* EXERCISE AIM *
What follows is a listing; repeat exactly, and only, its lines from the one holding "(850) 685-7086 (87, 2067)" through the last, leaving any pictures out.

* RECORDS *
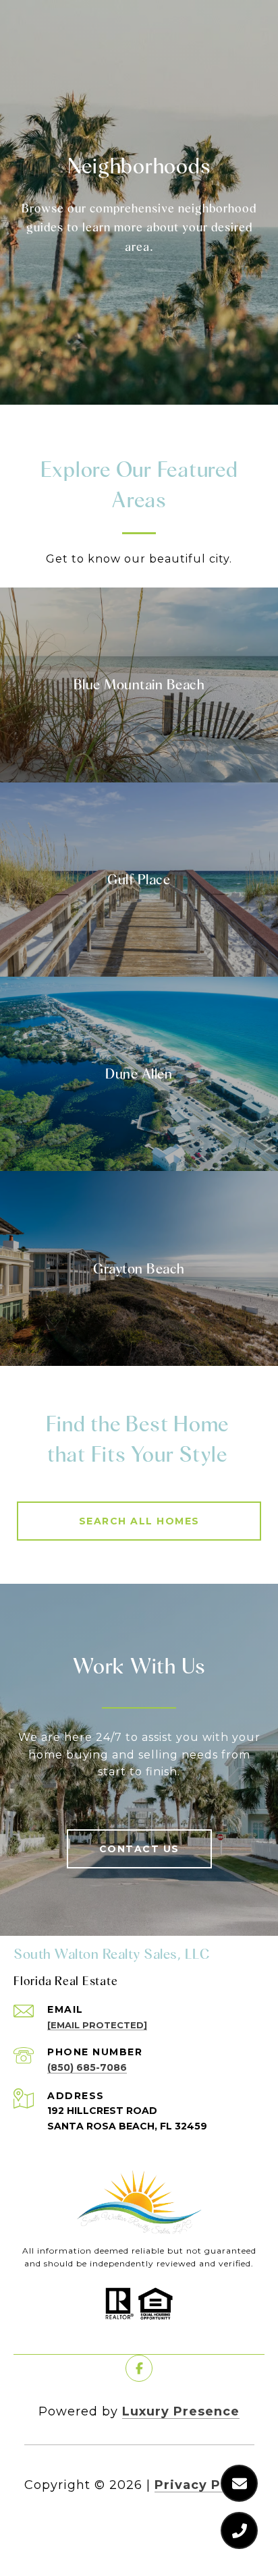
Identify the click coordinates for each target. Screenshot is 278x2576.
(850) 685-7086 (87, 2067)
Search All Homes (139, 1521)
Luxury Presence (181, 2411)
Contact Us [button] (139, 1849)
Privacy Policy (204, 2485)
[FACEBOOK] (139, 2368)
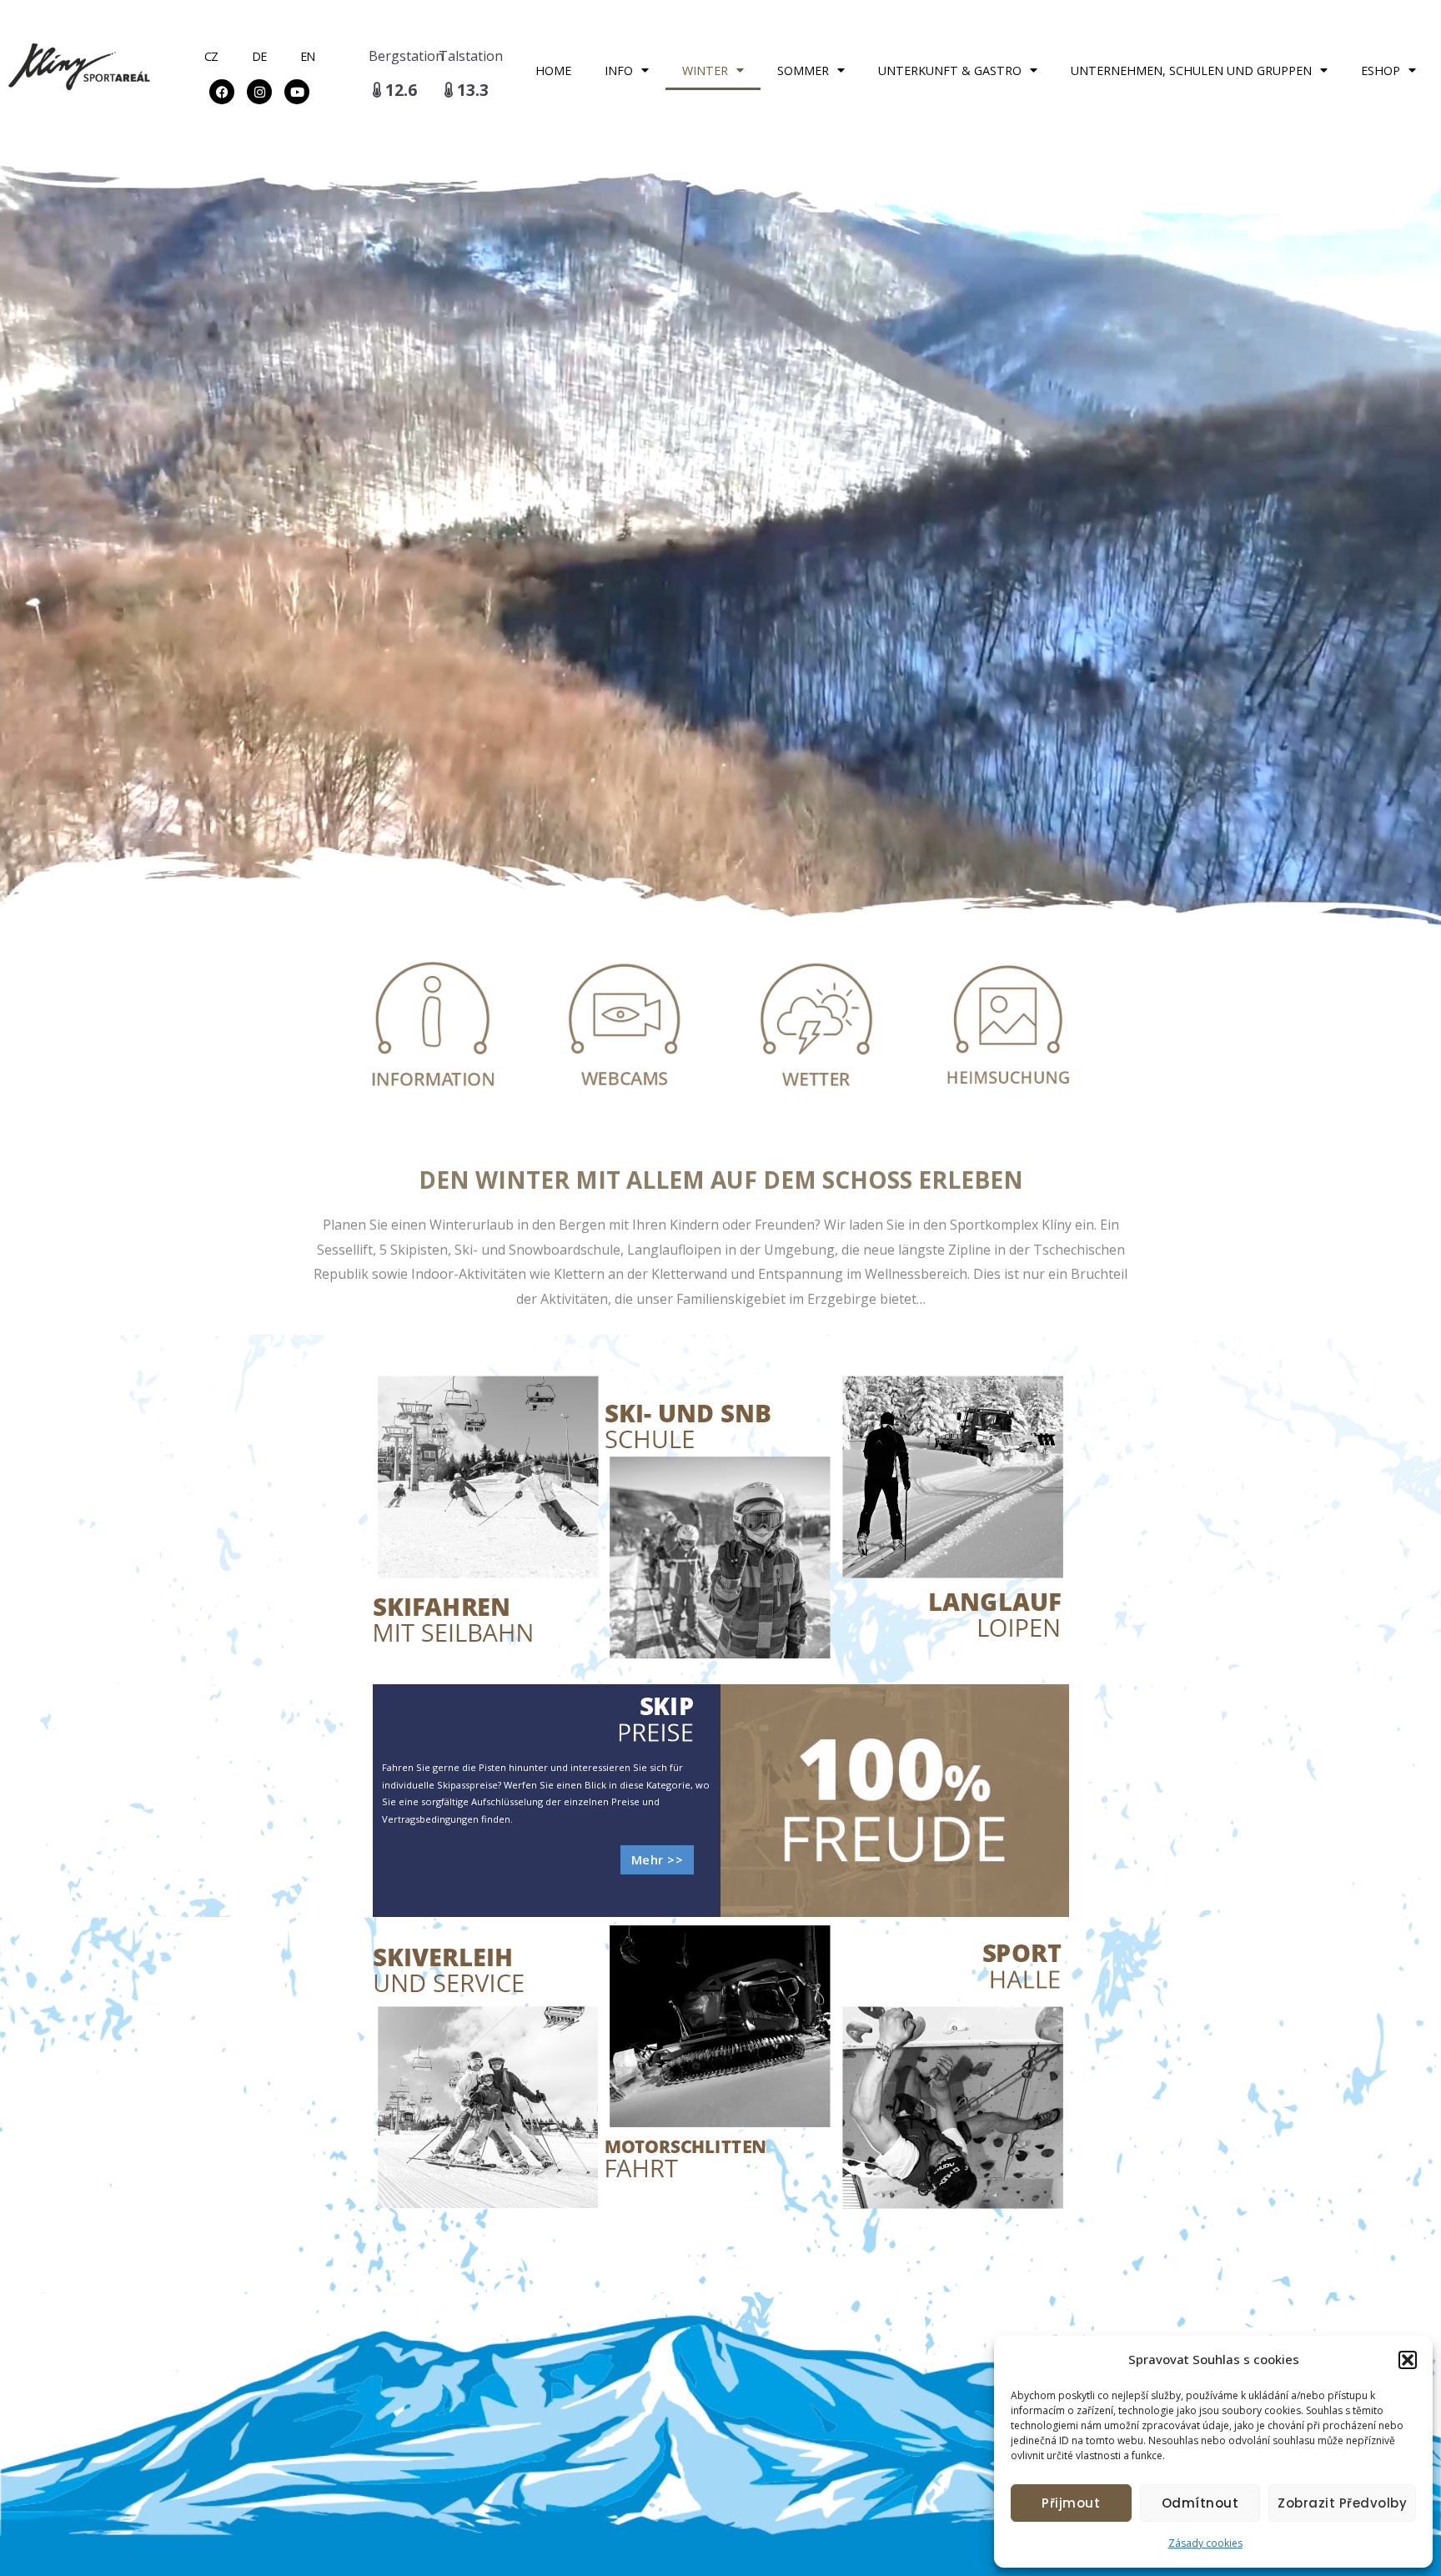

* COMPLETED TASK *
(850) 685-7086 (87, 2067)
Search All Homes (139, 1521)
Luxury Presence (181, 2411)
Contact Us [button] (139, 1849)
Privacy Policy (204, 2485)
[FACEBOOK] (139, 2368)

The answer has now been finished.